My collegiate mentor and friend Dr. Susan Fillippeli has written an interesting post on Obama’s new “rhetoric of fear.”

Since the inauguration, what has become of Obama’s message of hope?  Quoting Dr. Fillippeli:

It is no accident that Obama’s rhetoric has shifted significantly from one defined by hope to one defined by crisis. It has nothing to do with worsening economic conditions or with any discovery that upon assuming the presidency he has found things to be even worse than he thought. This is a planned rhetorical shift necessitated by the size and scope of the changes that Obama seeks to implement.

Upon reading this, I thought of the “ridiculous” idea of taxing drivers per mile—something Transportation Secretary Ray LaHood called an idea “we should look at.” The Obama administration has since dismissed the idea.  However, I suggested to fellow blogger nhfalcon that this could easily be a “float,” designed to mine the worst of the public’s shock and skepticism now, to better prepare the way for it later.  Gas is $2, or just under, right now.  When it gets back to $4, Obama could easily point back to his earlier dismissal as appropriate for the time, but now we have a real problem, and we must do something.

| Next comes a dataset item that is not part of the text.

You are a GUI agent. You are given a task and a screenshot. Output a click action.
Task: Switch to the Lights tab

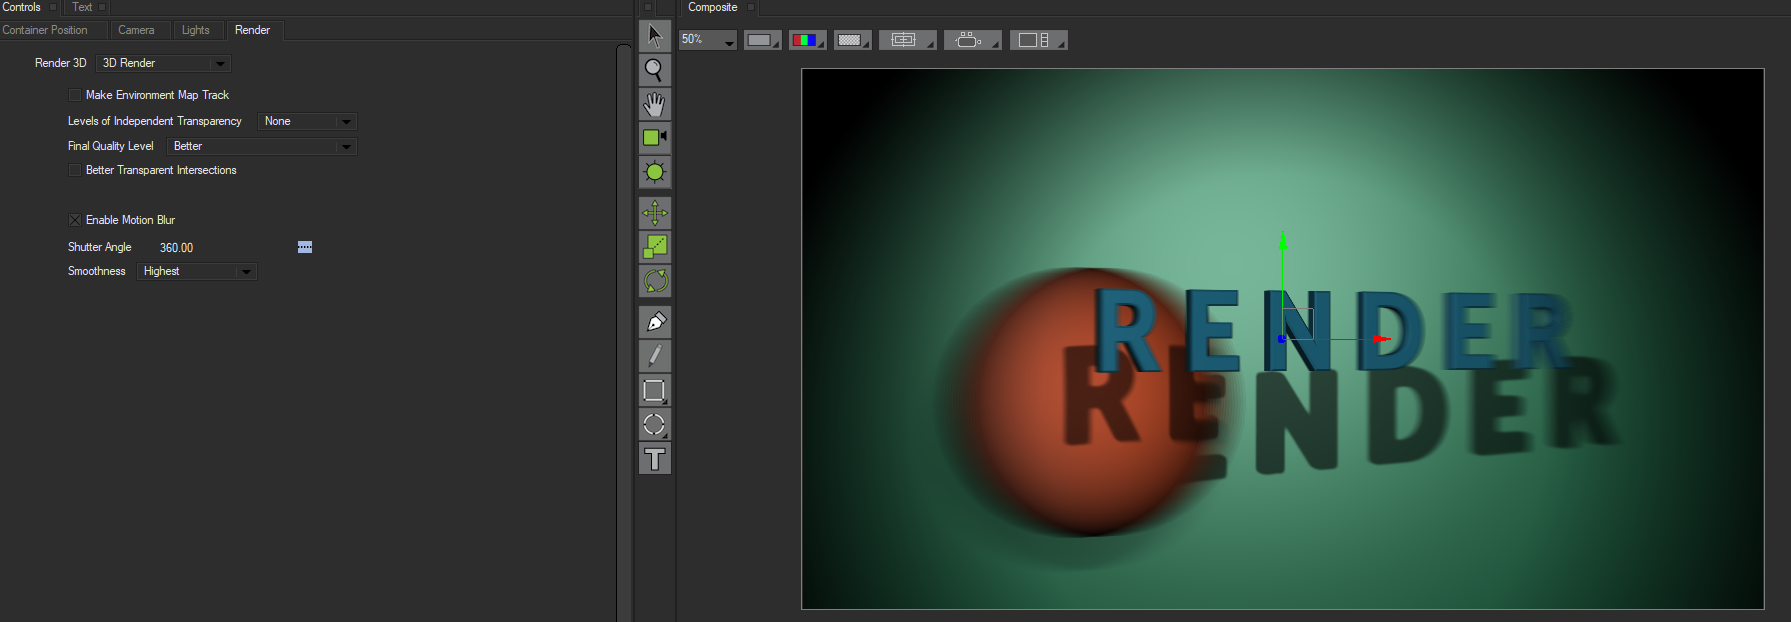[x=195, y=30]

To those opposing the hard-left ideologue in the Oval Office:  remain principled, firm, and unceasingly attentive.  Now is the time for hope—real hope—but it must be bolstered by a practical understanding of the conditions on the ground.  I fear we face a brutal and sustained assault on common sense, and the power of the aggressor to package his socioeconomic poison as necessity must not be underestimated.

Obama’s rhetoric hasn’t changed for nothing.

 

I had thought about blogging this, though I see I’ve been beaten to the line.  Hell, I’ll blog it anyway.  Maybe Habit and Antonio Joli can tour together.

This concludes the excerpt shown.